Page extract »
****************************************

• "After an abusive relationship I'm happy and ready to start again. Any advice on the next steps?"


    I am a mature woman who has been married, had children and - after 12 years - am now divorced. My ex was abusive and has now re-married. I have always enjoyed sex and never had a problem having orgasms.

    But I now realise that this had nothing to do with the men involved in my life, it’s because I’ve taken ownership of my body and sex. In the past, I used to fall under their 'spell' as I thought it was them making me feel good.

    The problem is, now I know the truth - that’s it’s me making sex feel good - where do I go from here? I am independent and happy but find when there’s a man in my life, it makes things worse not better. I would eventually like a good relationship.

    Any advice on how to make the next part of my life more successful relationship wise?


    Yes - but let’s first give you a big pat on the back for getting to the point where you feel in control of your life and your own happiness, sexual or otherwise! Well done! Not all women emerge from an abusive relationship feeling strong and I applaud you for this achievement.

****************************************

Extracted information »
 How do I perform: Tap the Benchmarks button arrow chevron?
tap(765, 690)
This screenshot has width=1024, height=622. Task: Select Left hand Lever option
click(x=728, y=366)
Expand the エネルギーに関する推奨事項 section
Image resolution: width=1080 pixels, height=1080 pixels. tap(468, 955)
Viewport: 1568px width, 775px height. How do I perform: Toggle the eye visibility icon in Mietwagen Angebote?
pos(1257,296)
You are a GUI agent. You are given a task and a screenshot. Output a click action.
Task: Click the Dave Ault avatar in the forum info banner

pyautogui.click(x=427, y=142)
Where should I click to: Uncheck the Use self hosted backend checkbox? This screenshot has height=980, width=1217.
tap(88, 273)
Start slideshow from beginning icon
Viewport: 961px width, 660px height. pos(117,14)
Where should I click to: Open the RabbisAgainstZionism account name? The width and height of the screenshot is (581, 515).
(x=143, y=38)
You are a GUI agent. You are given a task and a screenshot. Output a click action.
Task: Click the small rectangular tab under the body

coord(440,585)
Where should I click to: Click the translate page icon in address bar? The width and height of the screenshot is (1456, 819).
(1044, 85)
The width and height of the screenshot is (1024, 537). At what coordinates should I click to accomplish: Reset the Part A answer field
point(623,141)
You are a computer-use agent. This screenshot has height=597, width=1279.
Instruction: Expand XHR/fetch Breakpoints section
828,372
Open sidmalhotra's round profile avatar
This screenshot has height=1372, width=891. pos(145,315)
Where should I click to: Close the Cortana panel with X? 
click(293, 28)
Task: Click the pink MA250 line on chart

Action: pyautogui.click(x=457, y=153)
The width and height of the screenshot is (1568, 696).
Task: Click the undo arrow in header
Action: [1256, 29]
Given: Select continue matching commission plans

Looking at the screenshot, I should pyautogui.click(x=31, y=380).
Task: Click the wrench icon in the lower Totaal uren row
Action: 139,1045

****************************************

Task list »
**1.** Extract the advice column word for word from "I am a mature" to "problem having orgasms.".
**2.** Continue the advice column from the point where it stops.

Responses for each task »
**1.**
I am a mature woman who has been married, had children and - after 12 years - am now divorced. My ex was abusive and has now re-married. I have always enjoyed sex and never had a problem having orgasms.

**2.**
    It’s not a problem that you had the sexual epiphany of realizing you are very much in control of your sex drive and orgasms. It’s a plus! You are the one who turns yourself on and know what you need to make yourself orgasm. I wish more women were like you!

    There’s a perception that men ‘give’ orgasms and women ‘take’ them, rather than create the right environment for them to happen and you’re spot on for realizing it’s all in your control. So stop worrying there’s something wrong with you for not ‘needing’ a man.

    The only real issue you need to explore properly is how to make sure your next relationship is a happy one rather than destructive to your life. This means choosing men with your head, not your heart (or other parts).

    Take it very slowly and don’t be shy about asking lots of questions. Try to meet as many friends and family of theirs as possible, quite early on. You can learn a lot about someone by their friends and family. The sort of man who is trustworthy will be loved by people around him because he treats them well.

    Introduce prospective partners to your friends too and listen to their honest opinions. Ask questions about his relationship history and be particularly cautious of men who don’t take responsibility for their part in why past relationships have gone wrong.

    If you see any - and I mean any - hint that you’ve chosen an abusive man again, end the relationship immediately and get yourself in to see a good therapist. You’ll find one at the British Association for Counselling & Therapy (bacp) and Relate.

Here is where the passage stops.